AVAILABLE RECORDS section start

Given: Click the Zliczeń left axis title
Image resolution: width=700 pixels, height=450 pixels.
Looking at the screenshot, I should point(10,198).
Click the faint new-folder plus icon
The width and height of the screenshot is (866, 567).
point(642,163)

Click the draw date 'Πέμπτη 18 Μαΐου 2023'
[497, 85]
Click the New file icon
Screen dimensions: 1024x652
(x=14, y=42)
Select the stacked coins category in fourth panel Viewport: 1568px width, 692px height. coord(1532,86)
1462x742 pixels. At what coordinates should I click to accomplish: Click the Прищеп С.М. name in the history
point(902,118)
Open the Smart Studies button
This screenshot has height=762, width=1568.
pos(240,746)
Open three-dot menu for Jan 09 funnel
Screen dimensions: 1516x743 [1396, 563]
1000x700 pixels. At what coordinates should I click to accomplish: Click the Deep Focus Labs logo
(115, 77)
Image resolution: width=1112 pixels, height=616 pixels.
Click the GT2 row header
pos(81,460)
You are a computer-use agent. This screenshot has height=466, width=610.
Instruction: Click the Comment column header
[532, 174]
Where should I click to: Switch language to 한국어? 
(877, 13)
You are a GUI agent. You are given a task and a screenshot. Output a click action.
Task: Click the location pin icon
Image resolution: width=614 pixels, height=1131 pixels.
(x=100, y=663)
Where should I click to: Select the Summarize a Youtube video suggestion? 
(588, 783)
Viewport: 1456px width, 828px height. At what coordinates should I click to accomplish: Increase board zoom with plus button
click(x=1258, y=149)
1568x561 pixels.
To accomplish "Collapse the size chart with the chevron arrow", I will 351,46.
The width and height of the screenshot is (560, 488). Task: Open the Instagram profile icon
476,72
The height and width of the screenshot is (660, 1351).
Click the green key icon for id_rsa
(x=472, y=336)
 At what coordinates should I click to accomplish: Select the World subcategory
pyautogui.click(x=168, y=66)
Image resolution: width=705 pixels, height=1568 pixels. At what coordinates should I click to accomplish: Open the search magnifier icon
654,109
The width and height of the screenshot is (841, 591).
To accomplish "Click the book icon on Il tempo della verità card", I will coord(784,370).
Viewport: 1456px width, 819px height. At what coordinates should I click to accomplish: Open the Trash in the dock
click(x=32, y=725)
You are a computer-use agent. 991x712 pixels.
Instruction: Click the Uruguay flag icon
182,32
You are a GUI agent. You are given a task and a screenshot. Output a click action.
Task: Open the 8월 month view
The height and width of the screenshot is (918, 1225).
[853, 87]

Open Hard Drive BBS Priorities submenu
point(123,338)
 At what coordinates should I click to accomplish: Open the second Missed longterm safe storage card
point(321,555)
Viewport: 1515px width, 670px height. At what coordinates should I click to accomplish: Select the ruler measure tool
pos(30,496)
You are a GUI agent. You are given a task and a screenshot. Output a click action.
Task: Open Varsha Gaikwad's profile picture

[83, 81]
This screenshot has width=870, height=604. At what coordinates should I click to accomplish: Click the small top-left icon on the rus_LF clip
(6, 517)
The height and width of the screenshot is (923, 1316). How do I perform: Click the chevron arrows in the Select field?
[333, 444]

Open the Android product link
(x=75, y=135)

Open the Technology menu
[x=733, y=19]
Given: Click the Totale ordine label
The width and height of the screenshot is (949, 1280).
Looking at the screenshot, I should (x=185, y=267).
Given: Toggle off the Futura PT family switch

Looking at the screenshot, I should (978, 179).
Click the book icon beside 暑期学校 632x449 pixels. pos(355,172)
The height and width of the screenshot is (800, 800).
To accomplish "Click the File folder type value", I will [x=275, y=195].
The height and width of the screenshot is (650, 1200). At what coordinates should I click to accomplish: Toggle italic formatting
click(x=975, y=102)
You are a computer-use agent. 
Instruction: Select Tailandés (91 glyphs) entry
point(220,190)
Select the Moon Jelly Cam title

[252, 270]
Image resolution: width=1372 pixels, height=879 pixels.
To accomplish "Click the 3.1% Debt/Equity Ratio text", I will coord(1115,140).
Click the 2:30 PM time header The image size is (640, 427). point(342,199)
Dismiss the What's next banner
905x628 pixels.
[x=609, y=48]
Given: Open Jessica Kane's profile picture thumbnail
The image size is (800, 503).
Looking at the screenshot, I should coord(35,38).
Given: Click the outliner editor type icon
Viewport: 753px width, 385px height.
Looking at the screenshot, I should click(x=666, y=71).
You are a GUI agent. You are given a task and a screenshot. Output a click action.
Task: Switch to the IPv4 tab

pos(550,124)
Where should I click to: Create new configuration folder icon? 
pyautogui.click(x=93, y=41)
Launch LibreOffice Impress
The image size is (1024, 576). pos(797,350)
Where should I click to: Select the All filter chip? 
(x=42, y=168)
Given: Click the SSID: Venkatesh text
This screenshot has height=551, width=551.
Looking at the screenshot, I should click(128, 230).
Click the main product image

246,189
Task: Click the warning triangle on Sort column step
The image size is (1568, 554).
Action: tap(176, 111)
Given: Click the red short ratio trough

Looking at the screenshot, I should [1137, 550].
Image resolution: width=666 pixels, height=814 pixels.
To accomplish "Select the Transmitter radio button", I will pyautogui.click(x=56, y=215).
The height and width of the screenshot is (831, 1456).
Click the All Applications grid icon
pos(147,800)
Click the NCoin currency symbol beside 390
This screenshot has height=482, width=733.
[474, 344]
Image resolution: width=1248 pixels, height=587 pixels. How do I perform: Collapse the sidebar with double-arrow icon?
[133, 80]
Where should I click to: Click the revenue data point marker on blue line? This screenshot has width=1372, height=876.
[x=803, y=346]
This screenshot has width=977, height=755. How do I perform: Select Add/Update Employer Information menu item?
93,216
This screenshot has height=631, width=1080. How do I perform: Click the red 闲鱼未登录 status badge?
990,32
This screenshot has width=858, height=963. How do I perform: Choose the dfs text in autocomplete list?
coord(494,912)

AVAILABLE RECORDS section end

BRIEF:
Write down the full listing again, exactly.

THE COMPLETED TASK:
Given: Click the Zliczeń left axis title
Image resolution: width=700 pixels, height=450 pixels.
Looking at the screenshot, I should point(10,198).
Click the faint new-folder plus icon
The width and height of the screenshot is (866, 567).
point(642,163)

Click the draw date 'Πέμπτη 18 Μαΐου 2023'
[497, 85]
Click the New file icon
Screen dimensions: 1024x652
(x=14, y=42)
Select the stacked coins category in fourth panel Viewport: 1568px width, 692px height. coord(1532,86)
1462x742 pixels. At what coordinates should I click to accomplish: Click the Прищеп С.М. name in the history
point(902,118)
Open the Smart Studies button
This screenshot has height=762, width=1568.
pos(240,746)
Open three-dot menu for Jan 09 funnel
Screen dimensions: 1516x743 [1396, 563]
1000x700 pixels. At what coordinates should I click to accomplish: Click the Deep Focus Labs logo
(115, 77)
Image resolution: width=1112 pixels, height=616 pixels.
Click the GT2 row header
pos(81,460)
You are a computer-use agent. This screenshot has height=466, width=610.
Instruction: Click the Comment column header
[532, 174]
Where should I click to: Switch language to 한국어? 
(877, 13)
You are a GUI agent. You are given a task and a screenshot. Output a click action.
Task: Click the location pin icon
Image resolution: width=614 pixels, height=1131 pixels.
(x=100, y=663)
Where should I click to: Select the Summarize a Youtube video suggestion? 
(588, 783)
Viewport: 1456px width, 828px height. At what coordinates should I click to accomplish: Increase board zoom with plus button
click(x=1258, y=149)
1568x561 pixels.
To accomplish "Collapse the size chart with the chevron arrow", I will 351,46.
The width and height of the screenshot is (560, 488). Task: Open the Instagram profile icon
476,72
The height and width of the screenshot is (660, 1351).
Click the green key icon for id_rsa
(x=472, y=336)
 At what coordinates should I click to accomplish: Select the World subcategory
pyautogui.click(x=168, y=66)
Image resolution: width=705 pixels, height=1568 pixels. At what coordinates should I click to accomplish: Open the search magnifier icon
654,109
The width and height of the screenshot is (841, 591).
To accomplish "Click the book icon on Il tempo della verità card", I will coord(784,370).
Viewport: 1456px width, 819px height. At what coordinates should I click to accomplish: Open the Trash in the dock
click(x=32, y=725)
You are a computer-use agent. 991x712 pixels.
Instruction: Click the Uruguay flag icon
182,32
You are a GUI agent. You are given a task and a screenshot. Output a click action.
Task: Open the 8월 month view
The height and width of the screenshot is (918, 1225).
[853, 87]

Open Hard Drive BBS Priorities submenu
point(123,338)
 At what coordinates should I click to accomplish: Open the second Missed longterm safe storage card
point(321,555)
Viewport: 1515px width, 670px height. At what coordinates should I click to accomplish: Select the ruler measure tool
pos(30,496)
You are a GUI agent. You are given a task and a screenshot. Output a click action.
Task: Open Varsha Gaikwad's profile picture

[83, 81]
This screenshot has width=870, height=604. At what coordinates should I click to accomplish: Click the small top-left icon on the rus_LF clip
(6, 517)
The height and width of the screenshot is (923, 1316). How do I perform: Click the chevron arrows in the Select field?
[333, 444]

Open the Android product link
(x=75, y=135)

Open the Technology menu
[x=733, y=19]
Given: Click the Totale ordine label
The width and height of the screenshot is (949, 1280).
Looking at the screenshot, I should (x=185, y=267).
Given: Toggle off the Futura PT family switch

Looking at the screenshot, I should (978, 179).
Click the book icon beside 暑期学校 632x449 pixels. pos(355,172)
The height and width of the screenshot is (800, 800).
To accomplish "Click the File folder type value", I will [x=275, y=195].
The height and width of the screenshot is (650, 1200). At what coordinates should I click to accomplish: Toggle italic formatting
click(x=975, y=102)
You are a computer-use agent. 
Instruction: Select Tailandés (91 glyphs) entry
point(220,190)
Select the Moon Jelly Cam title

[252, 270]
Image resolution: width=1372 pixels, height=879 pixels.
To accomplish "Click the 3.1% Debt/Equity Ratio text", I will coord(1115,140).
Click the 2:30 PM time header The image size is (640, 427). point(342,199)
Dismiss the What's next banner
905x628 pixels.
[x=609, y=48]
Given: Open Jessica Kane's profile picture thumbnail
The image size is (800, 503).
Looking at the screenshot, I should coord(35,38).
Given: Click the outliner editor type icon
Viewport: 753px width, 385px height.
Looking at the screenshot, I should click(x=666, y=71).
You are a GUI agent. You are given a task and a screenshot. Output a click action.
Task: Switch to the IPv4 tab

pos(550,124)
Where should I click to: Create new configuration folder icon? 
pyautogui.click(x=93, y=41)
Launch LibreOffice Impress
The image size is (1024, 576). pos(797,350)
Where should I click to: Select the All filter chip? 
(x=42, y=168)
Given: Click the SSID: Venkatesh text
This screenshot has height=551, width=551.
Looking at the screenshot, I should click(128, 230).
Click the main product image

246,189
Task: Click the warning triangle on Sort column step
The image size is (1568, 554).
Action: tap(176, 111)
Given: Click the red short ratio trough

Looking at the screenshot, I should [1137, 550].
Image resolution: width=666 pixels, height=814 pixels.
To accomplish "Select the Transmitter radio button", I will pyautogui.click(x=56, y=215).
The height and width of the screenshot is (831, 1456).
Click the All Applications grid icon
pos(147,800)
Click the NCoin currency symbol beside 390
This screenshot has height=482, width=733.
[474, 344]
Image resolution: width=1248 pixels, height=587 pixels. How do I perform: Collapse the sidebar with double-arrow icon?
[133, 80]
Where should I click to: Click the revenue data point marker on blue line? This screenshot has width=1372, height=876.
[x=803, y=346]
This screenshot has width=977, height=755. How do I perform: Select Add/Update Employer Information menu item?
93,216
This screenshot has height=631, width=1080. How do I perform: Click the red 闲鱼未登录 status badge?
990,32
This screenshot has width=858, height=963. How do I perform: Choose the dfs text in autocomplete list?
coord(494,912)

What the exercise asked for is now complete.